• **Problem to solve**
A verbatim copy of the data is wanted, minus any picture in it.

Stored records
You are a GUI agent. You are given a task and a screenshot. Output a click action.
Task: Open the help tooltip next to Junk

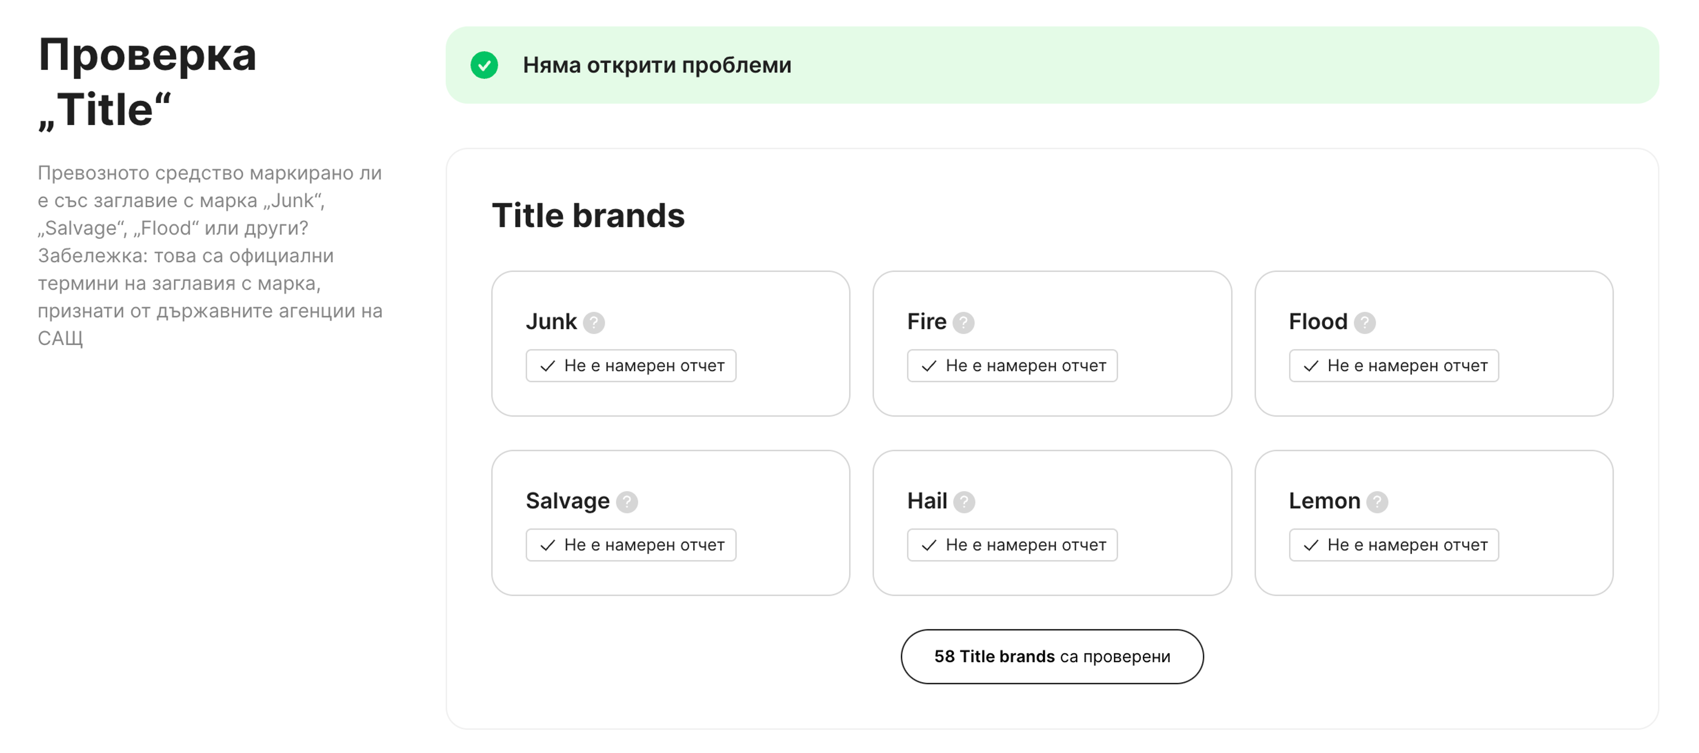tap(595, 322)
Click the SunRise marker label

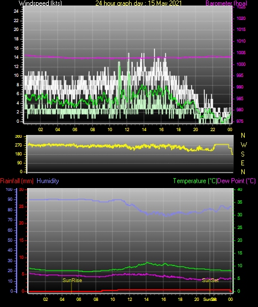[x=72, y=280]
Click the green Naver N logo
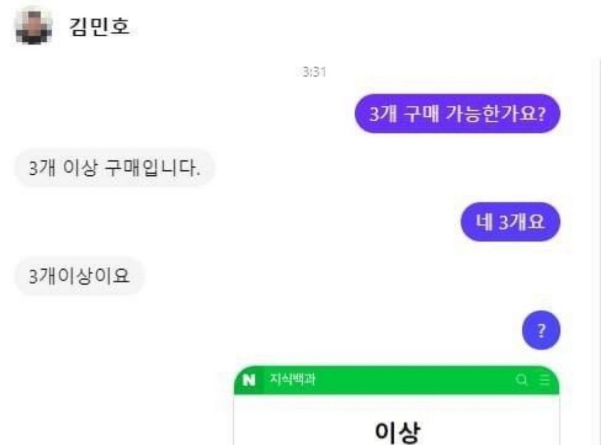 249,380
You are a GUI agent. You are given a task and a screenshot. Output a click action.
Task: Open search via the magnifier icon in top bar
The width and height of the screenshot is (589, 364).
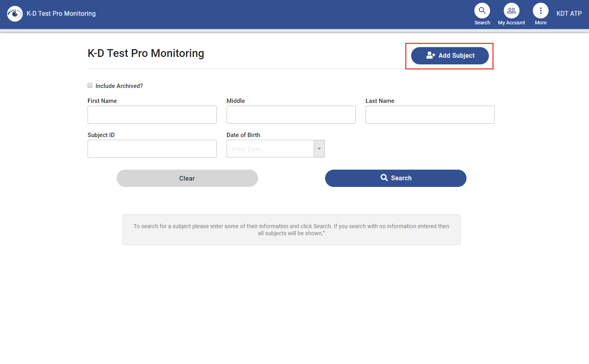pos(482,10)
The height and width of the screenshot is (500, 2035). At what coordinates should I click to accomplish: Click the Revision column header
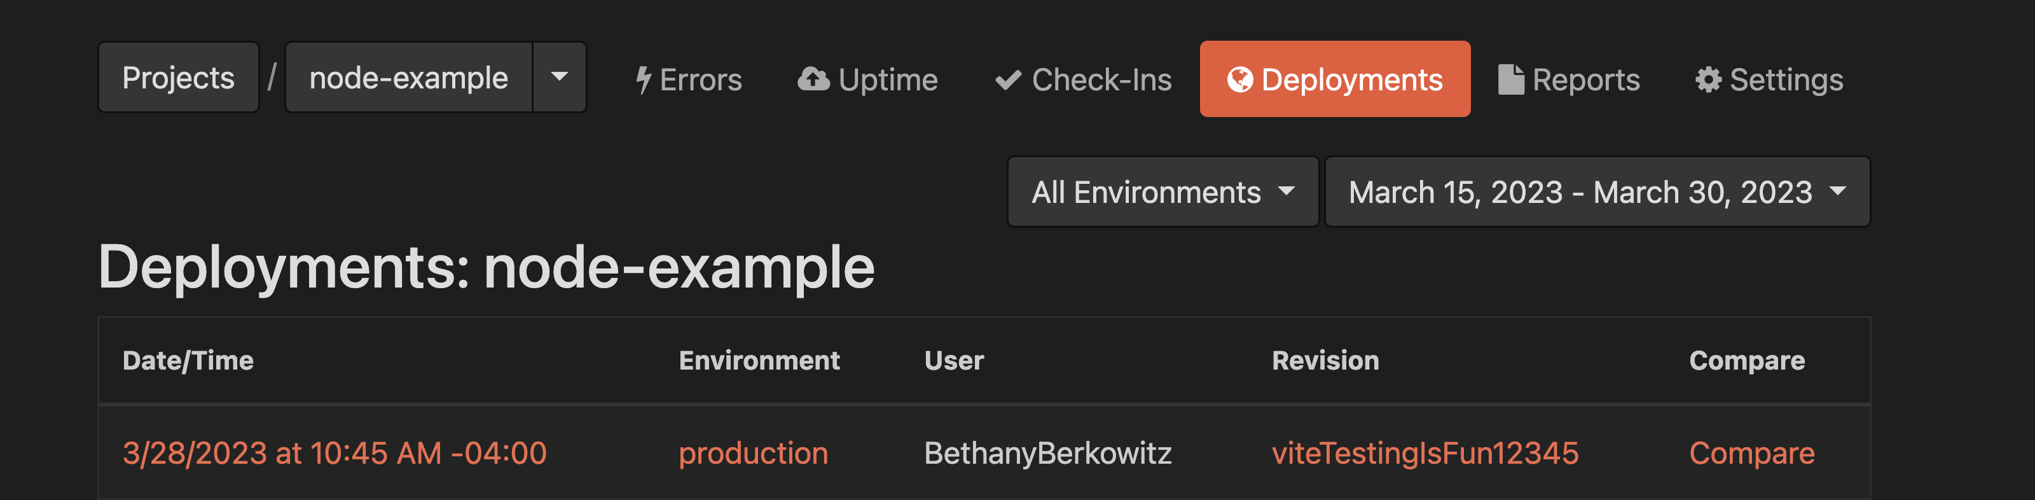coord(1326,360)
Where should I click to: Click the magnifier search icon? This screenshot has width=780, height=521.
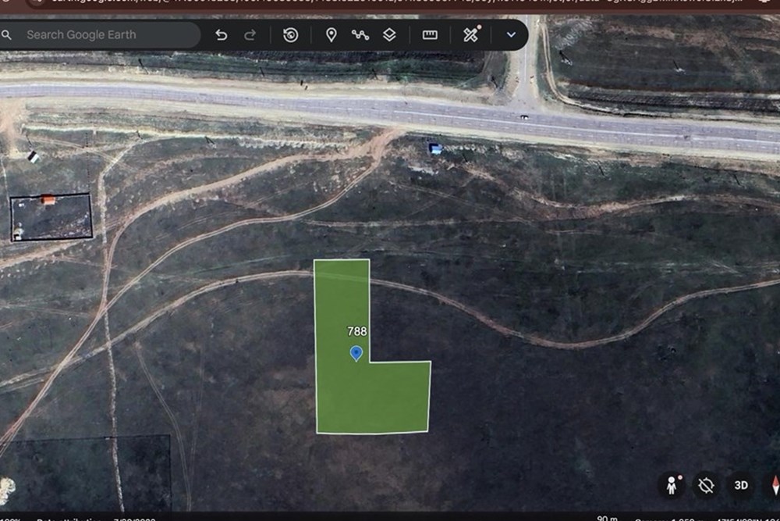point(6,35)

• **Problem solution**
You are a GUI agent. You are given a task and a screenshot. Output a click action.
Task: Open the help tooltip next to Junk

tap(595, 322)
Click the SunRise marker label

[x=72, y=280]
Click the green Naver N logo
 249,380
You are a GUI agent. You are given a task and a screenshot. Output a click action.
Task: Open search via the magnifier icon in top bar
The width and height of the screenshot is (589, 364).
pos(482,10)
The height and width of the screenshot is (500, 2035). At what coordinates should I click to accomplish: Click the Revision column header
coord(1326,360)
Where should I click to: Click the magnifier search icon? This screenshot has width=780, height=521.
point(6,35)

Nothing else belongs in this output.